Enable verifier to check revocations without user interference


As I gather from this document, it is the user/holder that creates proof of non-revocation (of a credential) that a verifier can subsequently check for correctness. This provides a verifier with assurance that the credential he has received from the user has not been revoked at the time that the proof was created (and sent to the verifier).

However, verifiers need to have this assurance for the time at which the data in the credential is actually used. The time between the creation of the proof and the use of the data in the credential may be very short, but it may also be very long: days, weeks or even longer.

Here is an example. Consider the situation where Alice needs a permit to park in the street where she lives, and she decides to file an online application form on friday afternoon at 16:47 pm. She provides her credentials, which contain claims about the car she owns (licenseplate), that she has a valid driving license, that she lives near the place where she wants to park, etc. Also, she provides the necessary proofs of non-revocation. Civil servants don’t work in the weekends, so decision making is deferred to at least Monday morning, after coffee. During the weekend, Alice may be caught speeding which causes her driving license to be revoked, or she can sell her car causing her car-ownership credential to be revoked. After the weekend, the civil servant that decides on her application cannot tell whether or not any of these events occurred.

Use-cases such as these call for a new or updated revocation mechanism that allows verifiers to check whether or not a credential it has received, has been revoked at any point in time after having received it.

Having such a revocation mechanism has various other benefits. For example, it would allow the organization that issues parking permits to check every now and then whether or not the permits it has issued need to be revoked because one of the premisses on which it was issued has been rendered invalid (expired and/or revoked). This also allows (parking permit) issuers to issue credentials (permits) that need not be renewed every year (which often means that the applicant needs to reapply every year); it suffices to regularly check for expiration and non-revocation of the credentials that underpin the issuing decision, thus saving a lot of bureaucracy.


The challenge with that requirement as stated (verifier checks revocation without prover involvement) is doing it in a way that (a) does not require going back to the issuer to ask, and (b) does not make it so that verifiers can correlate the prover. That’s a hard problem.

One way we’ve thought about doing this is a feature in the agents that enable automatically responding to proof requests without notifying the user. E.g. the user says to it’s own agent “If you get asked by this verifier to prove this again, go ahead and don’t ask me”. The user can from time to check that they have done that and remove the authorization. They can also check to see how often the verifier has asked.

That approach automates the interaction, but keeps the Prover-Verifier model in place. It is a pretty classic security vs. user experience tradeoff, giving the user the choice of how to handle it.
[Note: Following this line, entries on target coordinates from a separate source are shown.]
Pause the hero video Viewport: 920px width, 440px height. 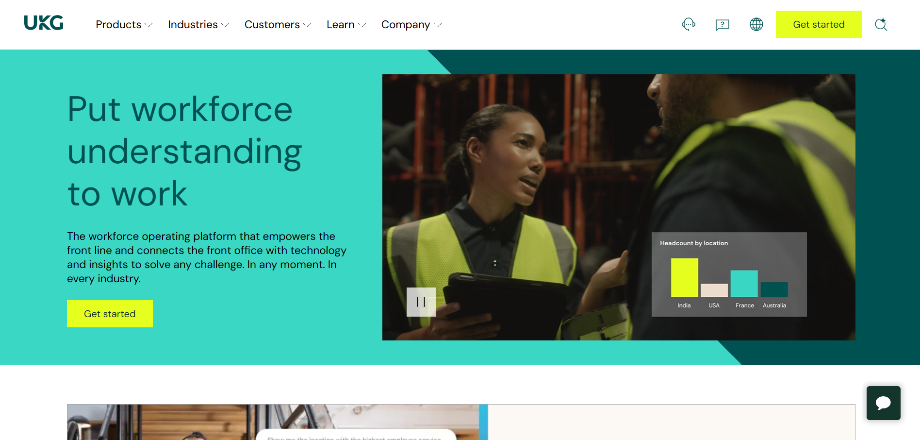(421, 302)
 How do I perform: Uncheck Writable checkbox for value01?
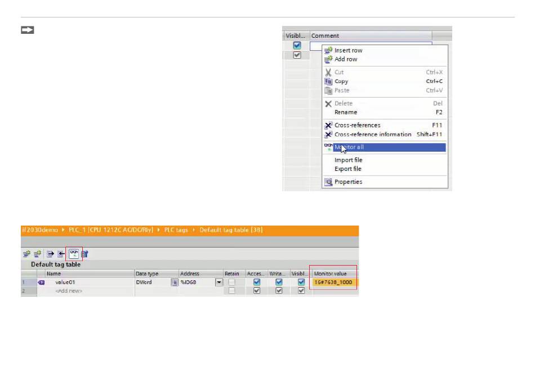click(279, 282)
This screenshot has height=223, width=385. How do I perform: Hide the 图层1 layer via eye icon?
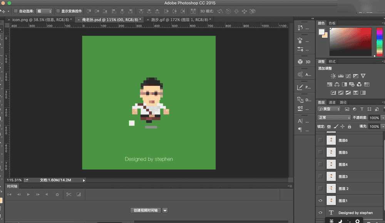[320, 201]
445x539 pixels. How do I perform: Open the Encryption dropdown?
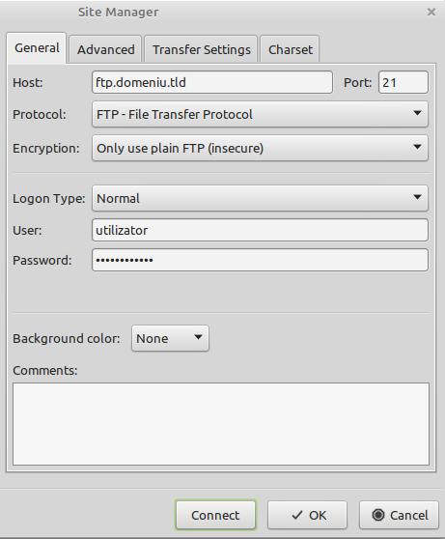click(x=260, y=148)
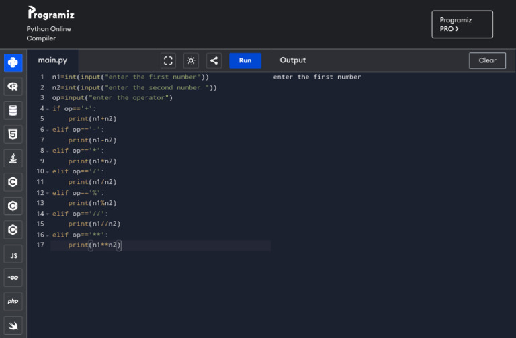Open the Java compiler icon
The width and height of the screenshot is (516, 338).
click(13, 158)
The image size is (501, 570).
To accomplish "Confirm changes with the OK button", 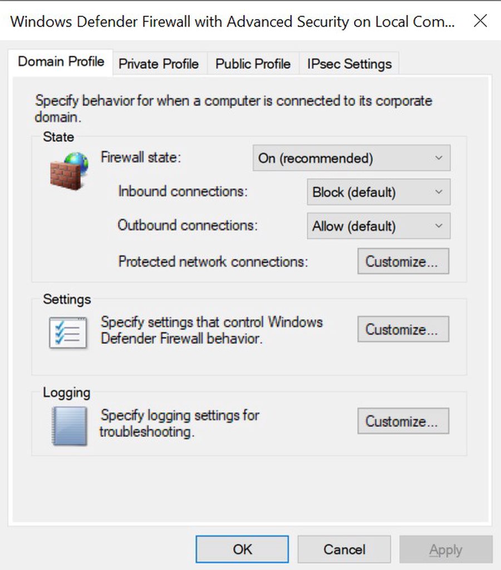I will (242, 549).

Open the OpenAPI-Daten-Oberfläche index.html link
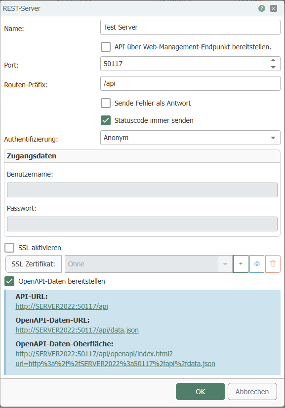pos(116,359)
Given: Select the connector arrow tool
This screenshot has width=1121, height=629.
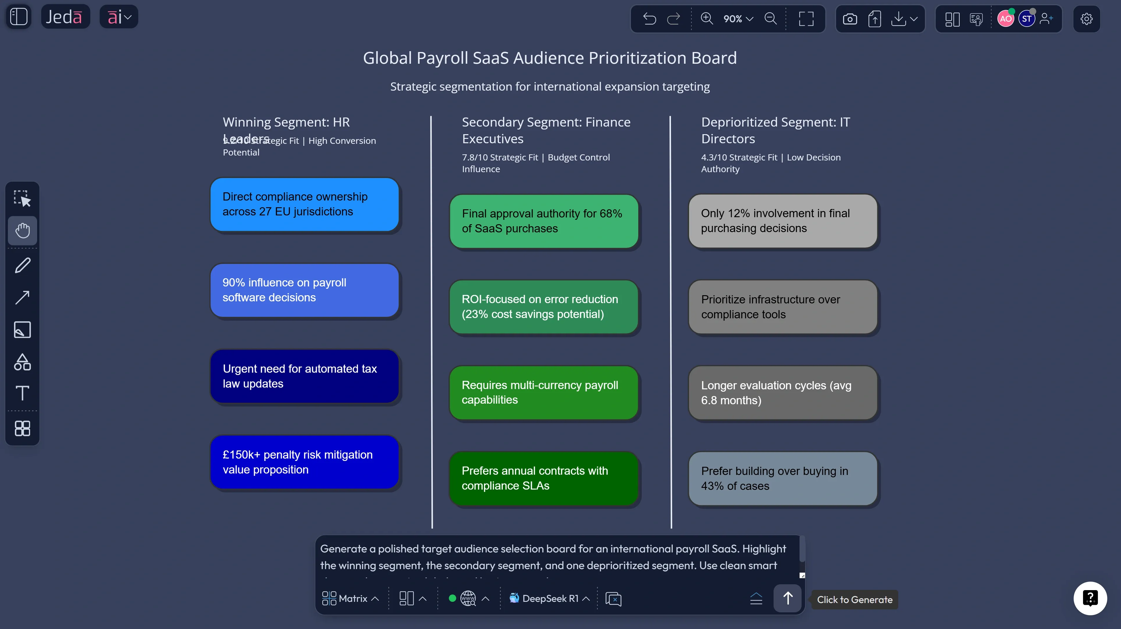Looking at the screenshot, I should (22, 297).
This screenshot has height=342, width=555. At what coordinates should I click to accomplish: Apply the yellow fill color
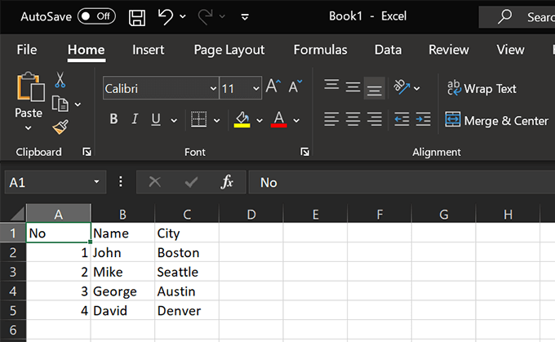pyautogui.click(x=242, y=120)
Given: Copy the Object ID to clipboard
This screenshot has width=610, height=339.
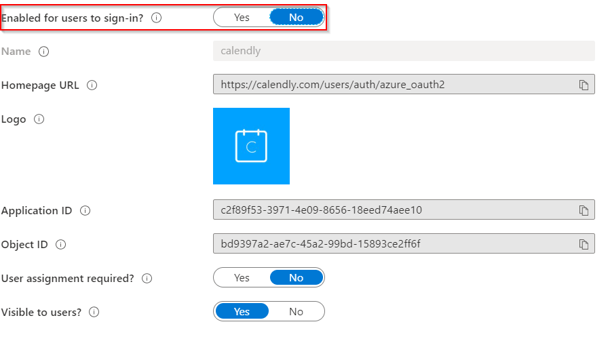Looking at the screenshot, I should tap(583, 244).
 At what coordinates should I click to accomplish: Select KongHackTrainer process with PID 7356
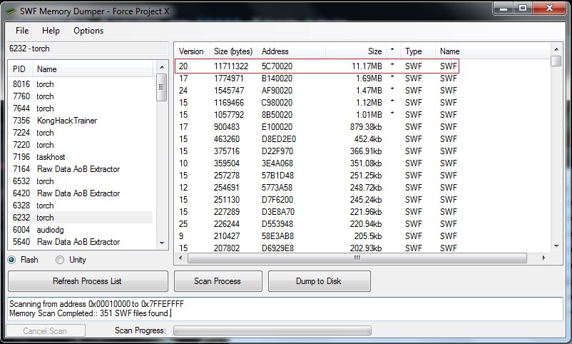(67, 121)
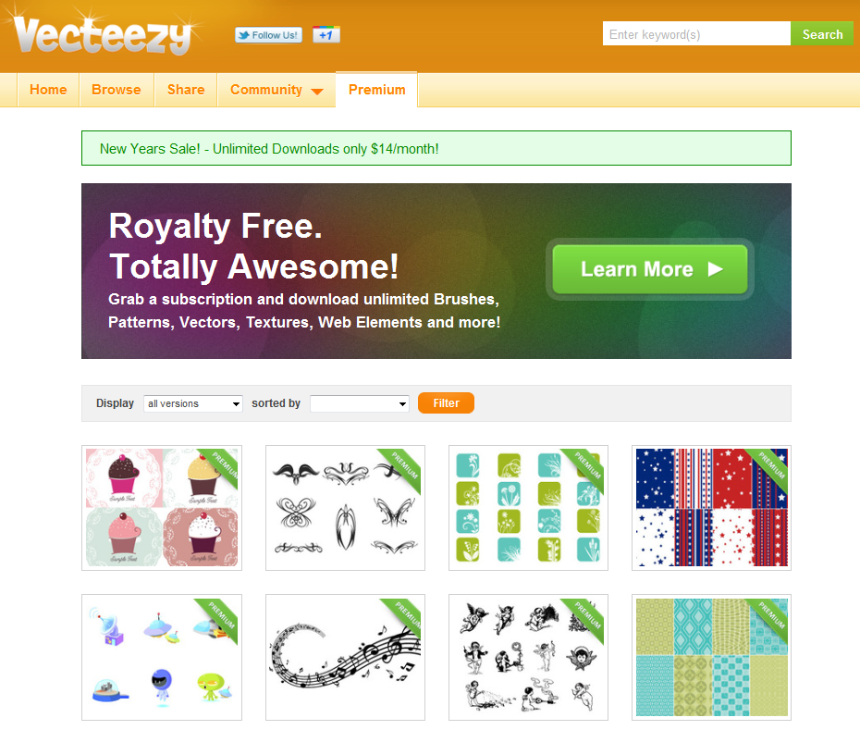Click the Twitter Follow Us button
This screenshot has width=860, height=730.
point(269,34)
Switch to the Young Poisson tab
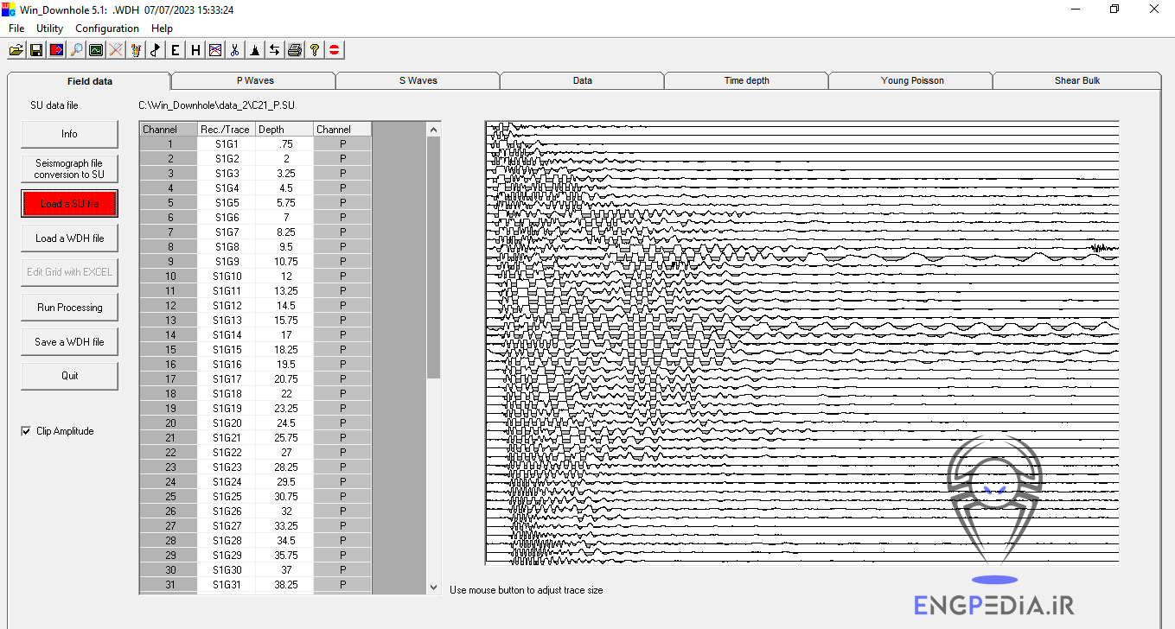The height and width of the screenshot is (629, 1175). (x=912, y=80)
I like the property of the prover remains in control. However, I also think such an approach would not work in practice, because it requires provers to organize that they have at least one agent that is always online (my phone sure isn’t) and that this agent is capable of/assigned to participate in that process. No problem for technology savvy users, but for many other’s that’s not going to work.

Would it not be possible to enhance the proving mechanism itself? I was thinking that since in the current setup, the issuer can disable the capability of provers to construct proofs for verifiers, why not modify the mechanism such that provers can disable the capability of verifiers to verify proofs? I’m not a cryptomagician, but I guess there are some out there that can find ways to do this.